Source records:

◆ ◆ ◆

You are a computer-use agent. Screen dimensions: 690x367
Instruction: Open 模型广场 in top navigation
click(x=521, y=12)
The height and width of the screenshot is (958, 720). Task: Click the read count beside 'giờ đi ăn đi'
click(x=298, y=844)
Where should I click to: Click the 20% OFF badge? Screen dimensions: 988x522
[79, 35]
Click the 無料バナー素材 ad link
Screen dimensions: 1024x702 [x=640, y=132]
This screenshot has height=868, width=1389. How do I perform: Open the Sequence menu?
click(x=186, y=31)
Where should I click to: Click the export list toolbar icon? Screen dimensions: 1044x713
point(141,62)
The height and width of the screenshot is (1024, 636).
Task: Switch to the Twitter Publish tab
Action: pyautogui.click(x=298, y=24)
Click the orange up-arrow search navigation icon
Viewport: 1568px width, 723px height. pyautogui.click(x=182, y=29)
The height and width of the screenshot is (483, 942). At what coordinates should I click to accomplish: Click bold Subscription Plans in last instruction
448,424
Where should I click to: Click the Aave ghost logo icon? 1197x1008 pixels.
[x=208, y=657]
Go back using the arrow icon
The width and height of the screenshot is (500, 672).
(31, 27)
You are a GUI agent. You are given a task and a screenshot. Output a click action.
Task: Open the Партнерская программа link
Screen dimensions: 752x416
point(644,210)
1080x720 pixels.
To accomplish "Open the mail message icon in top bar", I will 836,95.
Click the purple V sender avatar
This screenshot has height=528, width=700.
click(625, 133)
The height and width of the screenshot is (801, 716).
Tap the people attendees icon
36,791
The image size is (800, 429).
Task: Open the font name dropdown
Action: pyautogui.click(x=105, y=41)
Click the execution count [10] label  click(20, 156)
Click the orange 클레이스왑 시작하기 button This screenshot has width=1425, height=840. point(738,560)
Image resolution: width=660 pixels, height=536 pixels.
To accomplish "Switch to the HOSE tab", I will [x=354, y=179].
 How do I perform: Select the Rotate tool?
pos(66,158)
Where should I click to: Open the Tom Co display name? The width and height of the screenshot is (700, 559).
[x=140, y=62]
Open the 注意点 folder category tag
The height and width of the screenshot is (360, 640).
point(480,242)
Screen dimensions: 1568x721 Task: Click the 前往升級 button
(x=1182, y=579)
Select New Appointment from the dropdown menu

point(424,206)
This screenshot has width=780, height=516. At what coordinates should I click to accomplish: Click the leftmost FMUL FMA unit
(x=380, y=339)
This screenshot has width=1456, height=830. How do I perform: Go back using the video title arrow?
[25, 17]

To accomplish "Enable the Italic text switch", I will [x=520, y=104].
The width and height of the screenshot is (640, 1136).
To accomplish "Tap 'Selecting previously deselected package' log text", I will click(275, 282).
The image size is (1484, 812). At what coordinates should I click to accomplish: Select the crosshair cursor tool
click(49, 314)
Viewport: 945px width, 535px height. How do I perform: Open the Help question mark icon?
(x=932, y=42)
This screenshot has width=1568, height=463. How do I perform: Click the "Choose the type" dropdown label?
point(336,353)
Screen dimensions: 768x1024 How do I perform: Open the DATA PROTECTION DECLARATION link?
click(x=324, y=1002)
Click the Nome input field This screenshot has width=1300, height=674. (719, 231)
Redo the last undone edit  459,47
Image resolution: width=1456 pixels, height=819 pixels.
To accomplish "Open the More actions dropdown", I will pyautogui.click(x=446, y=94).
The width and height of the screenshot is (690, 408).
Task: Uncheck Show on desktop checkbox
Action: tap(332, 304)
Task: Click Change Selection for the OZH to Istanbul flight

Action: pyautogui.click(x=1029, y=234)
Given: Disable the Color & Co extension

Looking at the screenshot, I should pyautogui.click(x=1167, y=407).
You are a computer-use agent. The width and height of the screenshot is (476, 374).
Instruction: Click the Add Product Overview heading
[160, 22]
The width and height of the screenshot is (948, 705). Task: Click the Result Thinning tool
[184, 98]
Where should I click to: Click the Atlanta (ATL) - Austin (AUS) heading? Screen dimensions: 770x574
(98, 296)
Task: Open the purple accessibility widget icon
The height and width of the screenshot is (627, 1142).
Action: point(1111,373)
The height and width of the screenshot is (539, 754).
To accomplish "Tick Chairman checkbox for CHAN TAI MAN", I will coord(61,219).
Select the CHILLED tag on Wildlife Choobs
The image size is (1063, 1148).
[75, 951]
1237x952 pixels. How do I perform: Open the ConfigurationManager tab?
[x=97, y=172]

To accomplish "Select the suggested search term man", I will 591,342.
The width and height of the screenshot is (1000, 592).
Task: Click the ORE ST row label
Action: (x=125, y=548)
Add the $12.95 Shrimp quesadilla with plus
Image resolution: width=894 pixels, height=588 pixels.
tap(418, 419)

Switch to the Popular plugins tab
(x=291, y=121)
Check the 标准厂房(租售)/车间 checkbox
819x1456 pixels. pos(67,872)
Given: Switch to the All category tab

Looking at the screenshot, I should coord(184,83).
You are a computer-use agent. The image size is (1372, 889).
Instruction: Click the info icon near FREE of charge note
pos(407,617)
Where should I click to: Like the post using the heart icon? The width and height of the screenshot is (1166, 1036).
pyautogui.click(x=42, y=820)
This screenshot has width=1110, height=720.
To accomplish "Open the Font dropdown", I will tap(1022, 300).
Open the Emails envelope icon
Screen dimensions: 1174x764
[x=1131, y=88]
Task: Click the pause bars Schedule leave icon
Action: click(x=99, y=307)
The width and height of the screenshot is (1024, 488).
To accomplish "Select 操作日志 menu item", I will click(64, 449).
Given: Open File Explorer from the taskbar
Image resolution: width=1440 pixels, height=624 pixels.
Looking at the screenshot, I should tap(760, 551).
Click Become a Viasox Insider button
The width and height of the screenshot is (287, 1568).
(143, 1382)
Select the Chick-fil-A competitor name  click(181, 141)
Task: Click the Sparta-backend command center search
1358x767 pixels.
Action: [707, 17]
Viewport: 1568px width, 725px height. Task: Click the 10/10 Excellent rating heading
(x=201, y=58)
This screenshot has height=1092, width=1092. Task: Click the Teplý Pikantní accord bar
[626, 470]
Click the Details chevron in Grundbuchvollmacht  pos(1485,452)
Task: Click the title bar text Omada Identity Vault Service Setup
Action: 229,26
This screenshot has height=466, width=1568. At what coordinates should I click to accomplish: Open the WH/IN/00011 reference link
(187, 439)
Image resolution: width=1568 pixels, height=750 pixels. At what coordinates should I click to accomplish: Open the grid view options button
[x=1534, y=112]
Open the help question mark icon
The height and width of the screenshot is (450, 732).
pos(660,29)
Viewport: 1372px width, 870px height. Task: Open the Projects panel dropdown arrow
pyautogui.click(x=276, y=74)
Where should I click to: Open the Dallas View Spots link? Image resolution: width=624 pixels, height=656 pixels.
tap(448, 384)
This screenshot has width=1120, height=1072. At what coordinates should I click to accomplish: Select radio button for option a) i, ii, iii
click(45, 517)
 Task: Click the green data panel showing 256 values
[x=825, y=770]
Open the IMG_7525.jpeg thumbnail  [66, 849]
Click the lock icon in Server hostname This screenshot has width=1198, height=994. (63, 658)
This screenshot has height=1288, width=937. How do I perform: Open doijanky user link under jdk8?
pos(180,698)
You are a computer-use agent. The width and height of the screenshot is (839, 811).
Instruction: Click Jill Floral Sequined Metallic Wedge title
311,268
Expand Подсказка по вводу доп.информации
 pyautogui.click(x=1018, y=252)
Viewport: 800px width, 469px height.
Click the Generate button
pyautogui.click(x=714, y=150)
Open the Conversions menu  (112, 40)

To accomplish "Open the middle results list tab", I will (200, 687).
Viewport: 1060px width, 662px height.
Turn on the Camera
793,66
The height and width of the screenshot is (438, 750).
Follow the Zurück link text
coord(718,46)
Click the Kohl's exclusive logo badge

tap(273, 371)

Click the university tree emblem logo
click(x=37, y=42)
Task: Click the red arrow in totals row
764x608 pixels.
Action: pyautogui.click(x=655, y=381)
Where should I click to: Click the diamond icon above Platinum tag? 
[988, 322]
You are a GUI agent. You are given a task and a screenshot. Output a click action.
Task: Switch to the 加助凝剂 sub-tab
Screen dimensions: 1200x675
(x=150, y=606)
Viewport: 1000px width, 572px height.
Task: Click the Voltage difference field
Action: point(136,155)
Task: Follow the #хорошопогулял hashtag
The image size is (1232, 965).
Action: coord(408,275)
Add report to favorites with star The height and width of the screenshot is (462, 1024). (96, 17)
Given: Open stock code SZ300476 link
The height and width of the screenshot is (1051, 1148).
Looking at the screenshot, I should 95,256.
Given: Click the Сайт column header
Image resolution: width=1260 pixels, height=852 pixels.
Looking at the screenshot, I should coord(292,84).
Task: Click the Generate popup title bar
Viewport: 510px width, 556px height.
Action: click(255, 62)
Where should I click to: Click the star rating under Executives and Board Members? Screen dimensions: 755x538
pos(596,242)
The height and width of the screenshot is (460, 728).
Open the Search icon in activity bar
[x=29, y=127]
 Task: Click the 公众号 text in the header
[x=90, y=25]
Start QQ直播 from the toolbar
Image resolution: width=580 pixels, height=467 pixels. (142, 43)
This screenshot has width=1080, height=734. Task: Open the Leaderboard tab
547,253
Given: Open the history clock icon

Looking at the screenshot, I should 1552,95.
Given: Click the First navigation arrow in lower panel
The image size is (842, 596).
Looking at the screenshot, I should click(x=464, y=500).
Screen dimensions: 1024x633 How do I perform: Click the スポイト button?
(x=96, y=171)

◆ ◆ ◆

Requirement: Each line, starting with the one containing "Where should I click to: Click the star" and ending with the last line of the records above, should be reproduced exactly.

Result:
Where should I click to: Click the star rating under Executives and Board Members? Screen dimensions: 755x538
pos(596,242)
The height and width of the screenshot is (460, 728).
Open the Search icon in activity bar
[x=29, y=127]
 Task: Click the 公众号 text in the header
[x=90, y=25]
Start QQ直播 from the toolbar
Image resolution: width=580 pixels, height=467 pixels. (142, 43)
This screenshot has width=1080, height=734. Task: Open the Leaderboard tab
547,253
Given: Open the history clock icon

Looking at the screenshot, I should 1552,95.
Given: Click the First navigation arrow in lower panel
The image size is (842, 596).
Looking at the screenshot, I should click(x=464, y=500).
Screen dimensions: 1024x633 How do I perform: Click the スポイト button?
(x=96, y=171)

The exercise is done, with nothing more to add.